Since any company that collects user data (which is just about all financial services providers) will be increasingly regulated at the national and international level with standards like the General Data Protection Regulation (GDPR), fintech firms should look to banks for help. Many of these institutions have whole compliance departments to manage heavy regulations, so they’re well-positioned to help newcomers adapt and thrive.

This will be particularly important in the wake of the PSD2 directive which regulators are hoping will revolutionize Europe’s finance sector.

Assistance on the regulatory side, “creates direct value for the company when we open up our resources and knowledge to a specific startup to guide them through the process of getting the security up to industry standards,” says Bongers.

Fintech companies have a ways to go in providing sufficient data protection to make customers feel safe, but with the aid of institutions that have long navigated compliance and regulatory issues – coupled with the flexibility of modern technology – the future is bright for building secure digital financial services.

Looking to the future

The fintech industry is a highly dynamic market that’s leading the new finance trends of the future. Bongers shared some of the top trends he’s seeing at the moment:

I see a lot of interesting things happening in ESG climate tech. That’s a field where we strongly believe there’s an opportunity. In the investment space, stock brokerage, neo brokerage, and everything around SMEs because that’s an underserved segment for banks. For example, when it comes to neobanks for SMEs, like NEOS, where we have invested for value added services, there’s so much necessity from a market demand perspective and big opportunity as well.

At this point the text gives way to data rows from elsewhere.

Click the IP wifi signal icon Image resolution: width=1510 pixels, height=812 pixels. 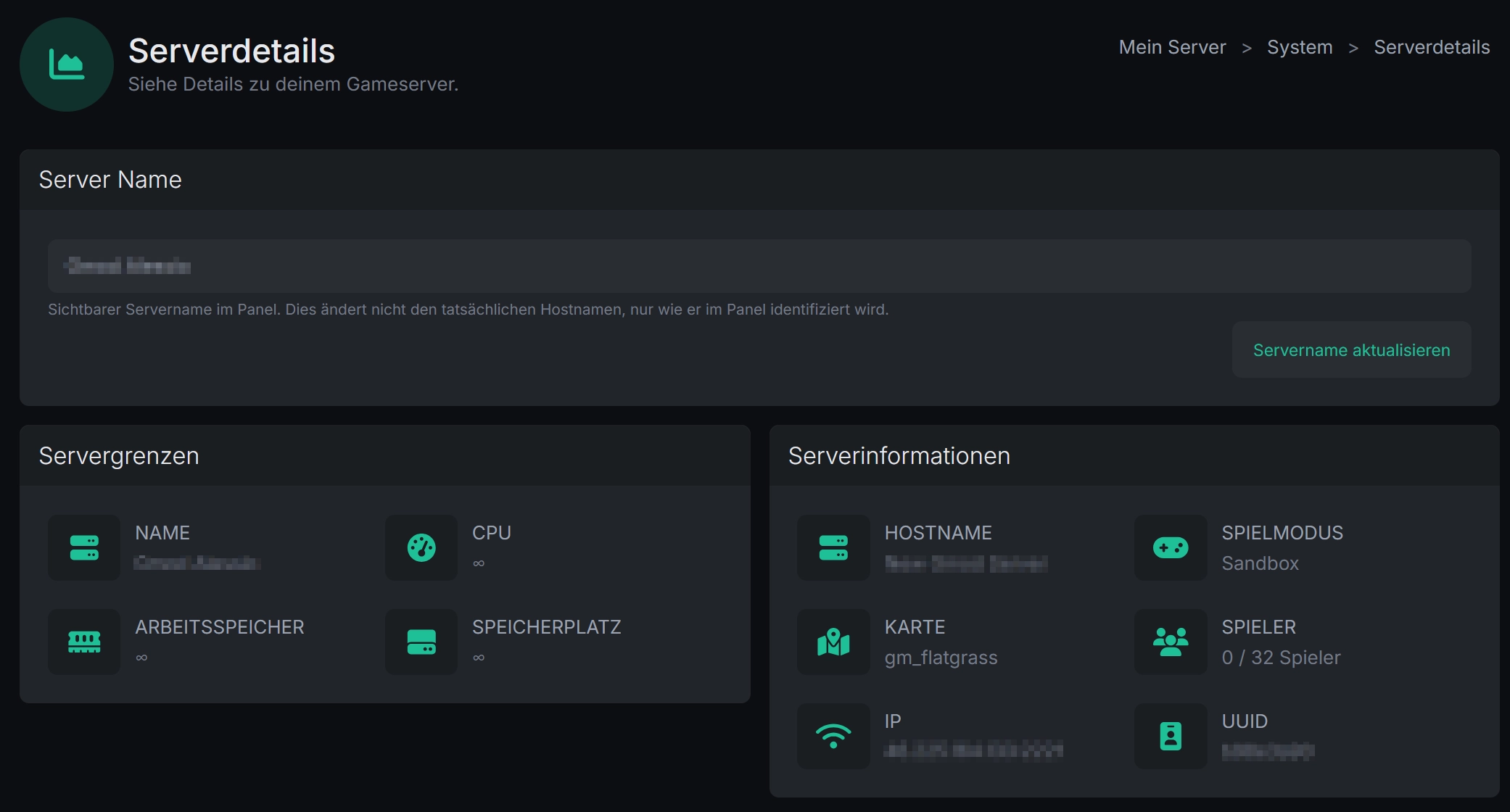[833, 736]
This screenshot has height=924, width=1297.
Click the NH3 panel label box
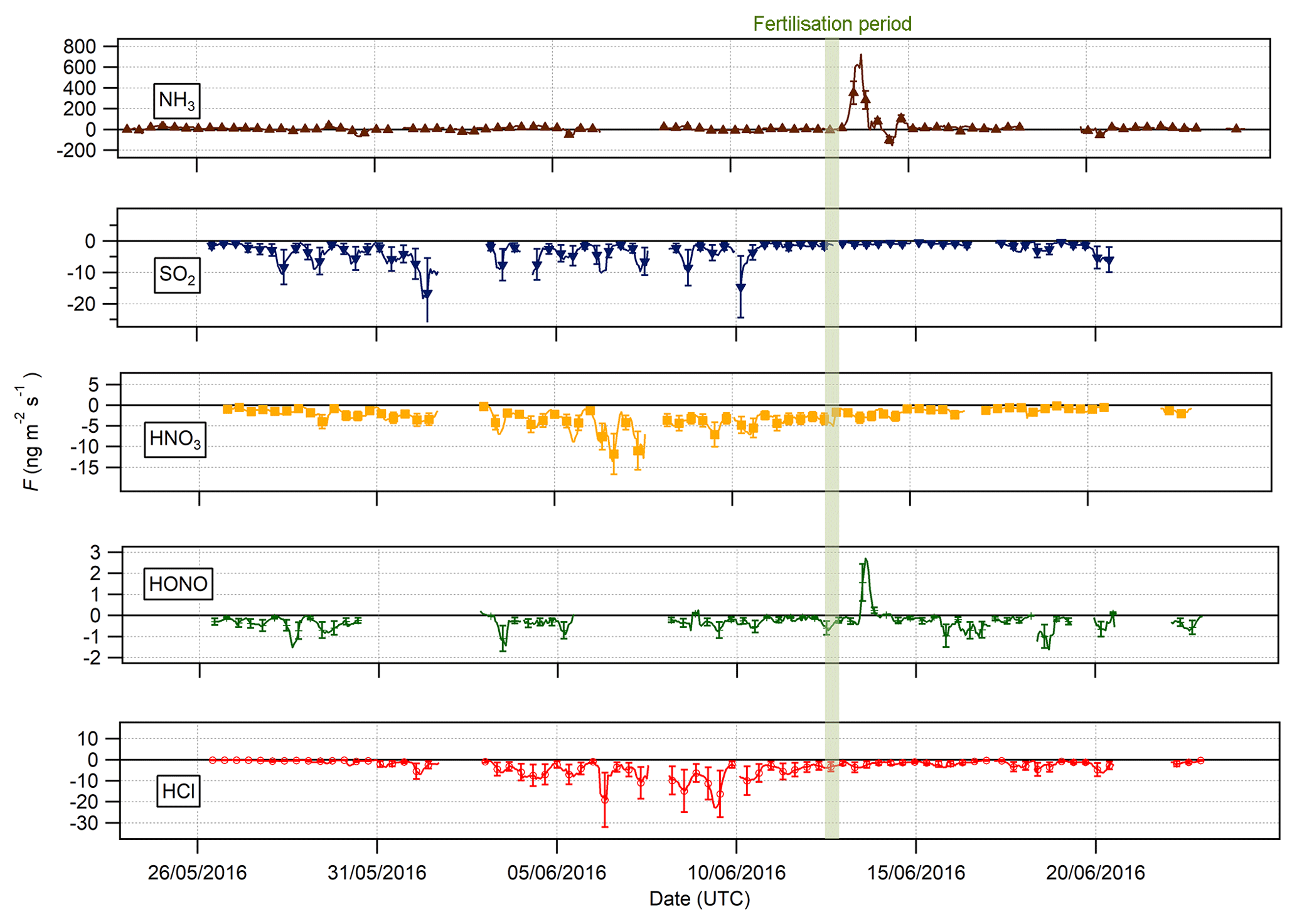click(177, 100)
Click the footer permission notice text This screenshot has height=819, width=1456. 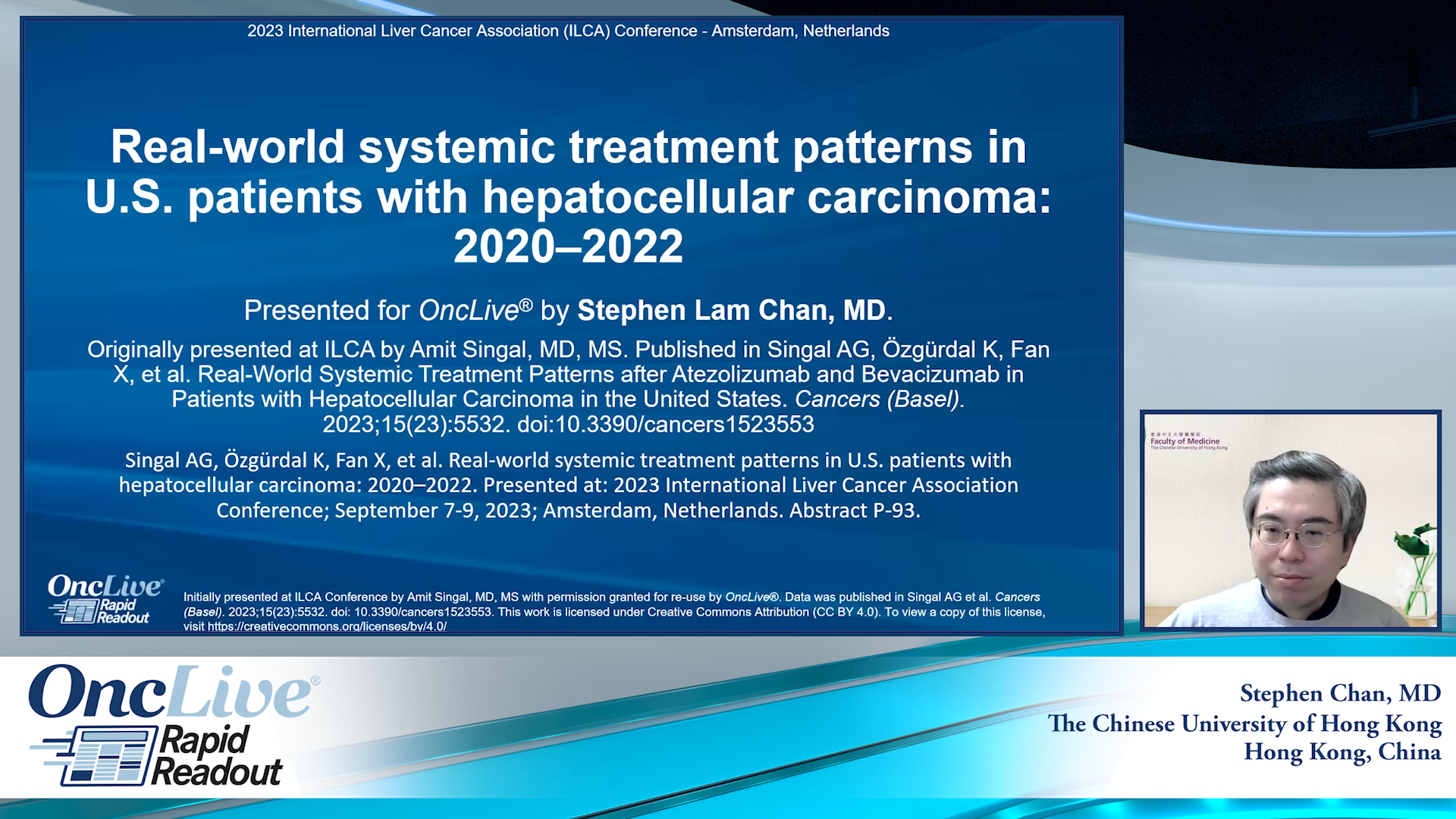pos(613,611)
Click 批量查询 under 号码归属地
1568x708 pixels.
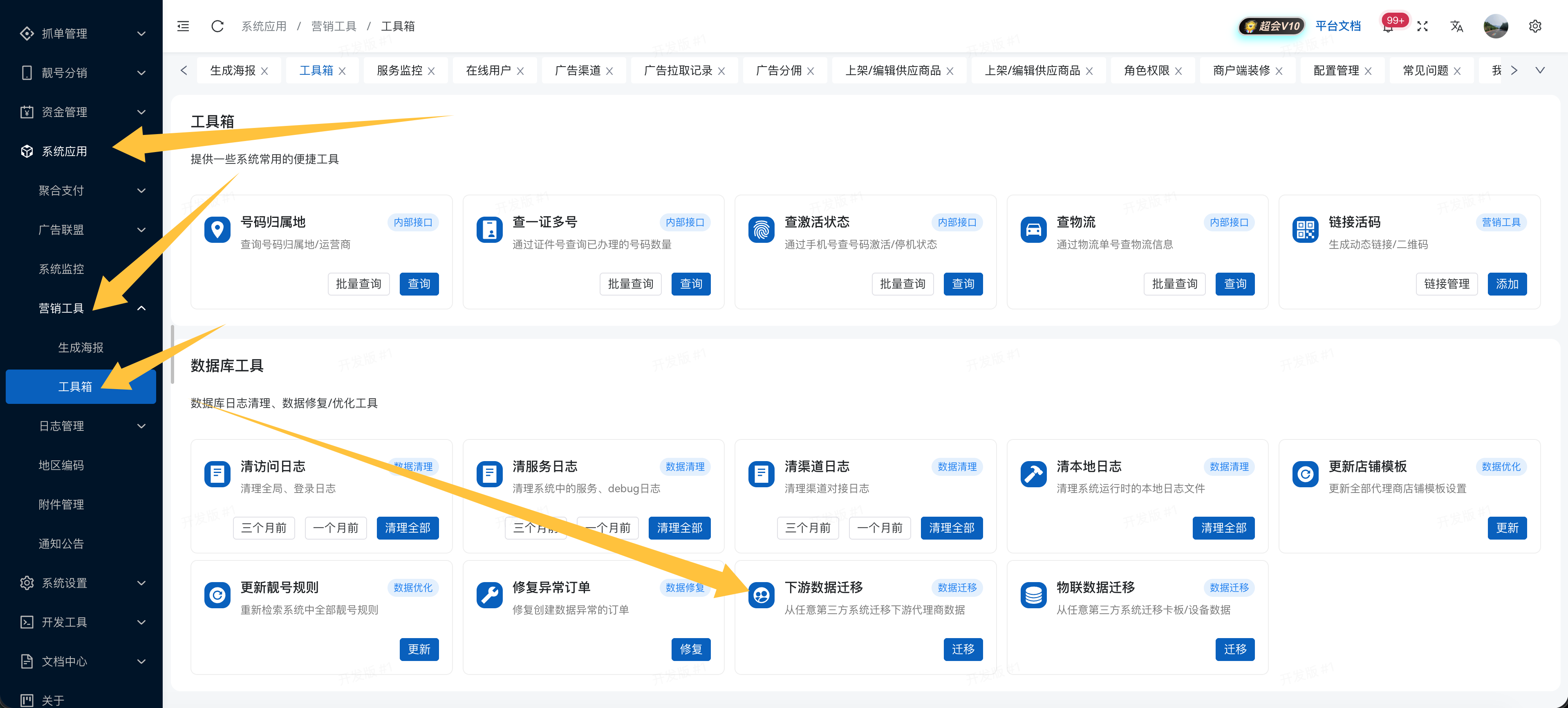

It’s a competitive market, and fintech startups face an uphill battle to establish themselves and thrive. But their presence is meant to disrupt, and disrupt it has.

Banks can not afford to rely on long-established practices and customer bases at the expense of growth and innovation. Hopefully moving forward, more and more banks will partner with fintech companies to take advantage of the future of financial technology and provide increasingly flexible, customer-centric tools and services.